↓

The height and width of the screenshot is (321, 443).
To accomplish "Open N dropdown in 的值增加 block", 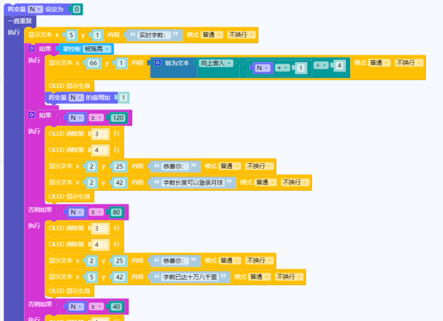I will click(75, 97).
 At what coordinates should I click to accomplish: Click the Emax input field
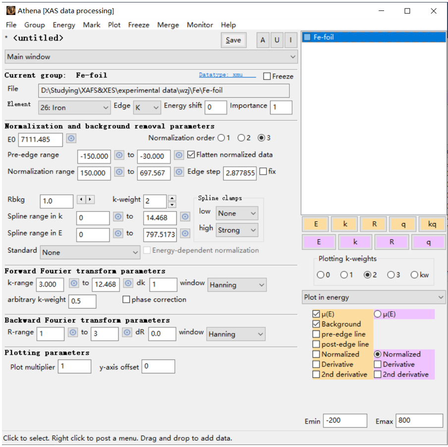click(x=419, y=420)
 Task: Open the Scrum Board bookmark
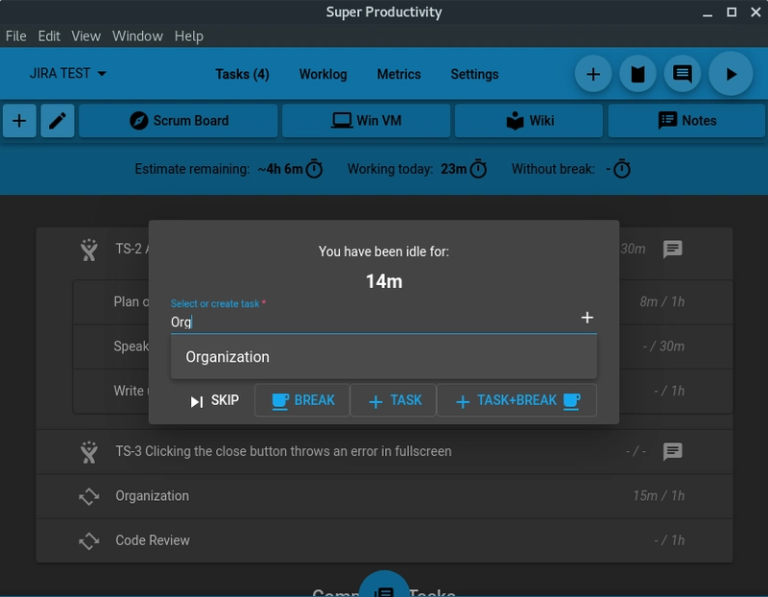pos(179,121)
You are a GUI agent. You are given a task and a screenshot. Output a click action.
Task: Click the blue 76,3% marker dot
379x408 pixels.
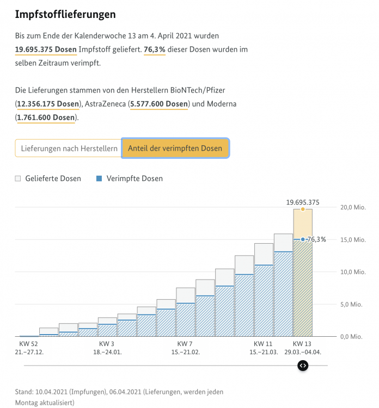click(303, 239)
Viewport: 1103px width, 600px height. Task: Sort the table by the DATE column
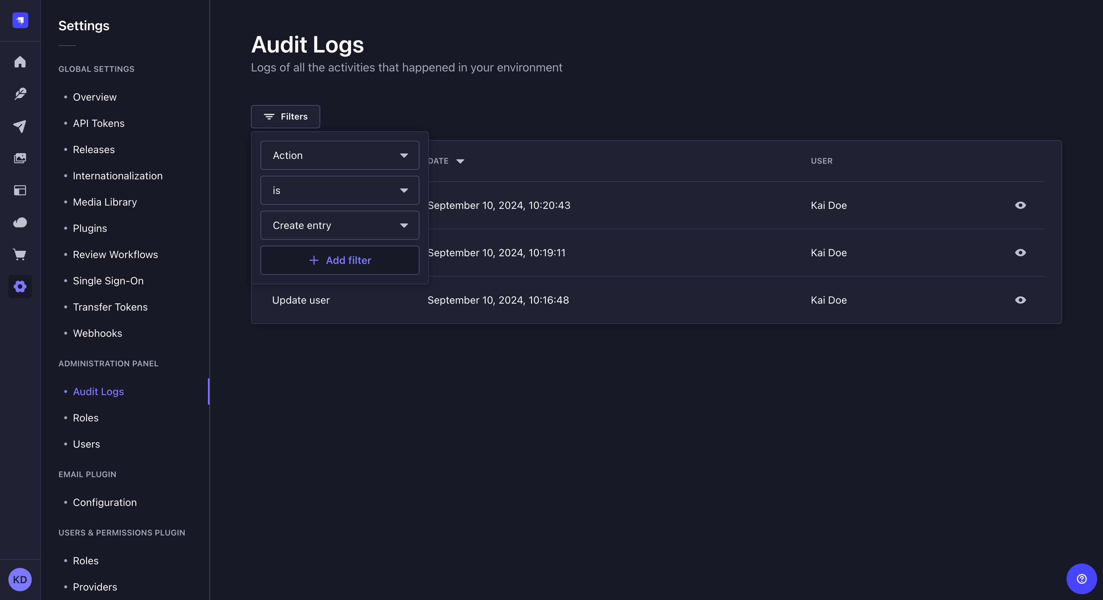[x=445, y=161]
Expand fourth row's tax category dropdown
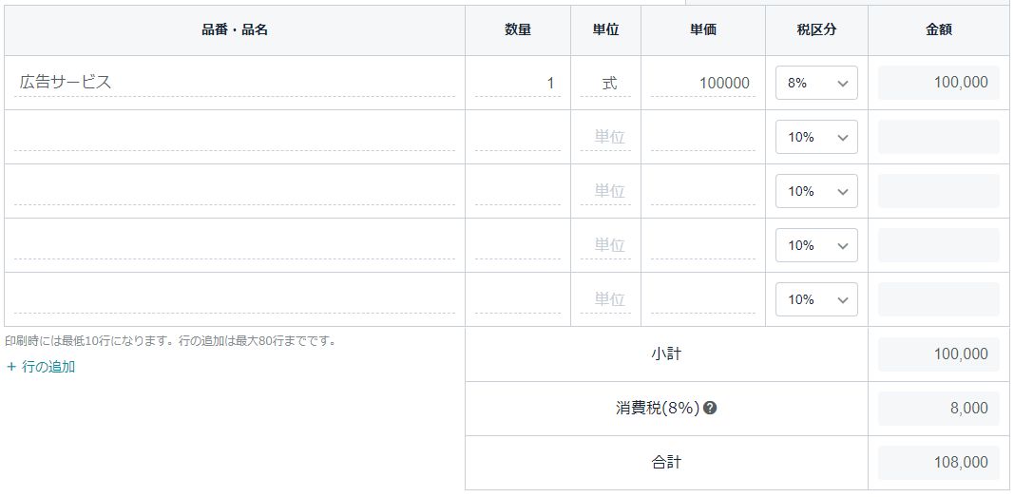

↑

Exercise description: Copy the records again verbatim, beginning at the line that contains "At what coordinates" and stopping after the line that contains "click(303, 239)". Leave the pictures out of your copy.

Final answer:
 At what coordinates should I click to accomplish: Click the Emax input field
click(x=419, y=420)
 Task: Open the Scrum Board bookmark
pos(179,121)
You are a GUI agent. You are given a task and a screenshot. Output a click action.
Task: Click the blue 76,3% marker dot
379x408 pixels.
click(303, 239)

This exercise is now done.